***** SEITENAUSZUG
Digitale Erinnerungen
Auf Anregung des Historikers Frank Overhoff ist das „Gedenkbuch für die Velberter Opfer des Nationalsozialismus“ geschaffen worden. Es steht im Internet.
Velbert. Seit Jahren forscht Frank Overhoff, Lehrer am Langenberger Gymnasium, über die Opfer des Nationalsozialismus in Velbert. Er hat Biografien von jüdischen Bürgern rekonstruiert und für Langenberg die Schicksale von Zwangsarbeitern und alliierten Soldaten aufgearbeitet.
Jetzt ist auf seinen Vorschlag hin ein „Gedenkbuch für die Velberter Opfer des Nationalsozialismus“ geschaffen worden — im Internet. Es ist ein offizielles Projekt der Stadt, das über die städtische Homepage aufgerufen werden kann und vom Stadtarchiv unterstützt wird.
**********
***** DATENAUSZUG
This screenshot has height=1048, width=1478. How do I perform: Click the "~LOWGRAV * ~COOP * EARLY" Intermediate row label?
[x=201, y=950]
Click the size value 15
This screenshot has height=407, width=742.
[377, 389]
**********
**ARBEITSAUFTRAG A**
An welcher Schule unterrichtet Frank Overhoff laut dem Artikel über das Velberter Gedenkbuch?
**ARBEITSAUFTRAG B**
Setze den Artikel über das Velberter Gedenkbuch im Anschluss an seinen letzten Satz fort.

**LÖSUNG A**
Am Langenberger Gymnasium.

**LÖSUNG B**
Frank Overhoff ist es zum einen ein Anliegen, dass alle Opfer der NS-Diktatur — Juden ebenso wie Gewerkschafter, Theologen, Widerständler unterschiedlicher Motivation oder auch Behinderte — in die Erinnerung einbezogen werden.
Zum anderen sollen die Menschen nicht auf ihre aufgezwungene „Opferbiografie“ und auf Namen, Geburts- und Todesdaten reduziert sein. „Die Leute hatten ihre Lebensplanung, ihre eigene Geschichte, und sind dann, weil sie zum Beispiel jüdische Bürger waren, in die Fänge der Diktatur geraten.“
Ausdrücklich ist daher die Mitarbeit am Gedenkbuch erwünscht, in das bislang die von Frank Overhoff recherchierten Angaben zu etwa 200 Personen aus Velbert, Langenberg und Neviges aufgenommen wurden.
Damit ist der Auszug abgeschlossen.